Some day very soon, 96-year-old Abdurahman Cassiem will prove that you can go home again.
Twenty-five years ago, Mr. Cassiem was thrown off his land, and his house was demolished. He, his wife, and eight children were among the 60,000 South Africans forcibly removed by the apartheid government from District Six, a once-vibrant neighborhood in the shadow of Table Mountain, Cape Town's iconic plateau.
Now a new home awaits him.
The long journey back to District Six first required the end of apartheid - South Africa's system of racial segregation under which only whites could live there; residents were expelled beginning in 1966. Then Cassiem and the others endured years of waiting while the new democratic government, elected in 1994, determined how best to bring them back home.
Under a land-restitution program, 24 homes have been built and 140 more are under construction. But ironically, in order to keep building, the government will have to evict the squatters who have been living on the land. The dilemma illustrates one of the most pressing issues in modern-day South Africa, more than a decade after the end of apartheid: how a government with limited resources can right the wrongs of the past while still quickly addressing the economic disparities of the present.
These days, District Six is a massive, overgrown field just outside Cape Town's central business district. A few wide streets cut through the tall grass. The apartheid government ordered bulldozers to knock down nearly every building, a job they completed in 1984. Only the churches and mosques were spared.
Cassiem, evicted in 1979, remembers the neighborhood as magical: a place where even a beggar on the street would offer a passerby a bite to eat if he looked hungry. It was filled with musicians and movie halls, parades and parties, where nonwhites found respite from the strictures of state-sponsored racism.
"All those familiar places are broken down," he says. "All the people have started over somewhere else."

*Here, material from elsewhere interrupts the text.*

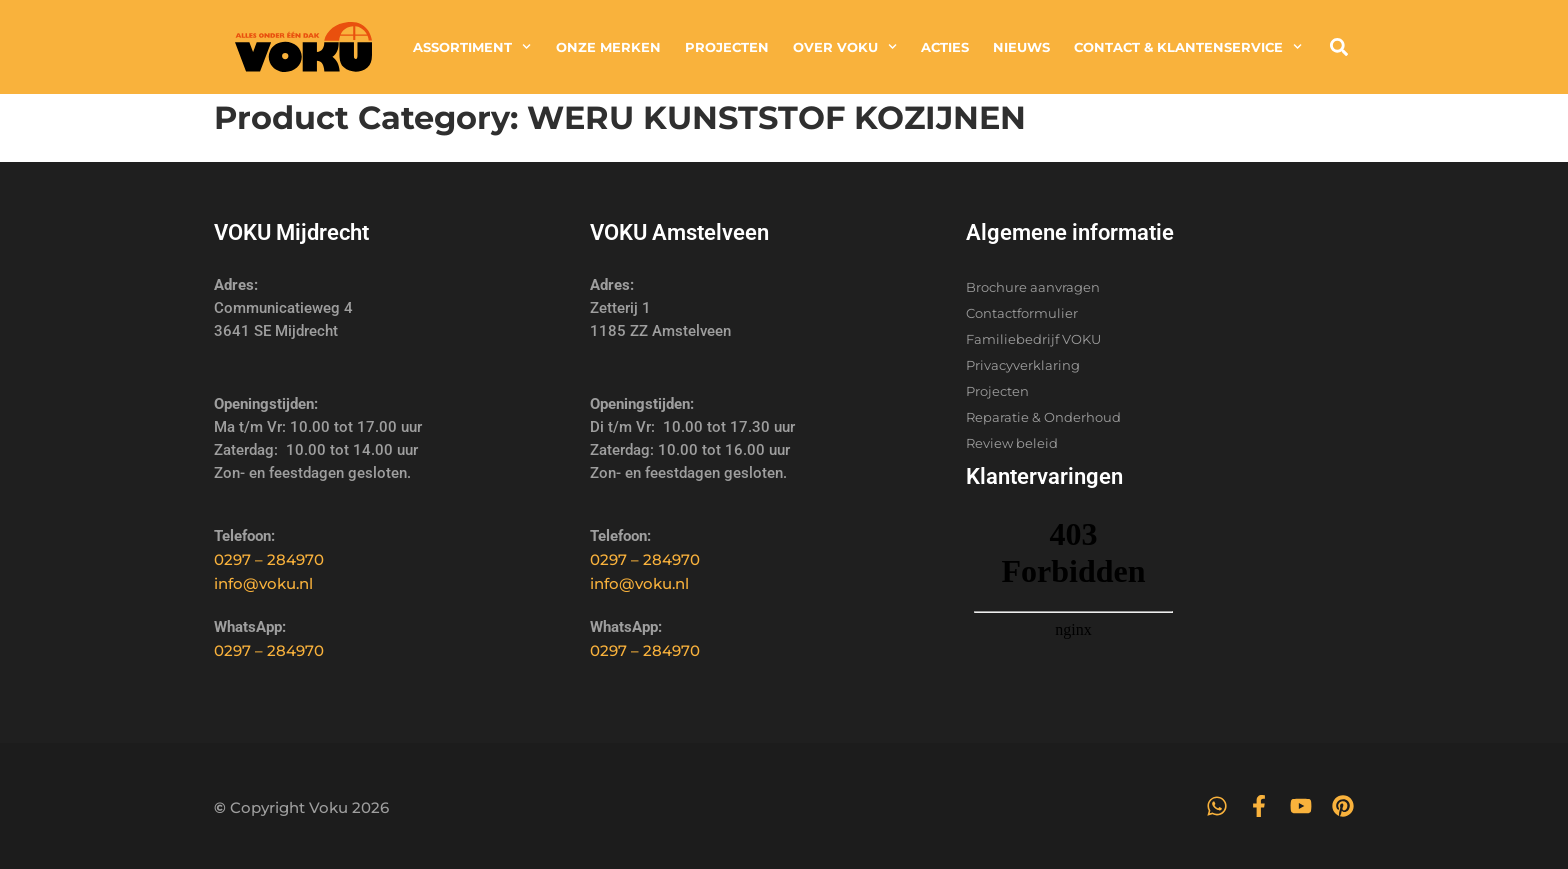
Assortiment (472, 46)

Despite declaring District Six a place for whites only, the government never rebuilt on most of the land it had ordered cleared. Now a development group run by former District Six residents has begun building new homes in the empty fields, selling them for 60,000 to 75,000 rand ($9,000 to $11,200) - well below market prices. The initial group of houses are duplexes containing three bedrooms and two bathrooms.
The first 24 homes were set aside for the oldest surviving residents of District Six. Fifteen of the duplexes were completed in June, and Cassiem was formally handed the keys on his 96th birthday. (He's still finalizing the move from his current house, 30 minutes away.) Construction on the next 140 units - of an eventual 4,000 - began in mid-June and will be completed next February.
Some former residents have elected to take cash compensation of up to $6,000, thinking that the homes would take too long to build. Their skepticism is justified - it's been 11 years since a land restitution act was passed, and seven since the redevelopment corporation took over the job of processing the land claims and building the new homes.
The construction of the new homes will eventually mean that a new group of residents in District Six - squatters living in ramshackle one-room huts hidden in the tall grass - will have to be removed from the neighborhood.
Many of the squatters are recent arrivals to Cape Town, and their homes are constructed largely from plastic sheets and the odd two-by-four. The roofs are secured against the strong Cape winds by rocks. They cook over open fires and fetch water from a nearby main 10 feet underground.
Crouched over a cooking fire amid the tall weeds, Gabriel Whitby acknowledges that the long-ago eviction of the District Six residents was bad. But, he says, the former residents of District Six aren't the people who most need homes. The evictions happened "a long time ago," he says. "We also need houses, and they've got everything they need now."
At the ceremony where Cassiem and the other occupants of the 15 new units were given their keys, a housing representative named Saths Moodley gave one hint as to how the government is attempting to address the needs of the squatters. He announced that 500 units would be built in District Six for people who had no familial connection to the removals decades ago.
The pronouncement was greeted by jeers from men on the edges of the audience. Some were former District Six residents who had elected to take the cash compensation.
Seeing the new duplexes, they had changed their minds. They wanted to live there, too.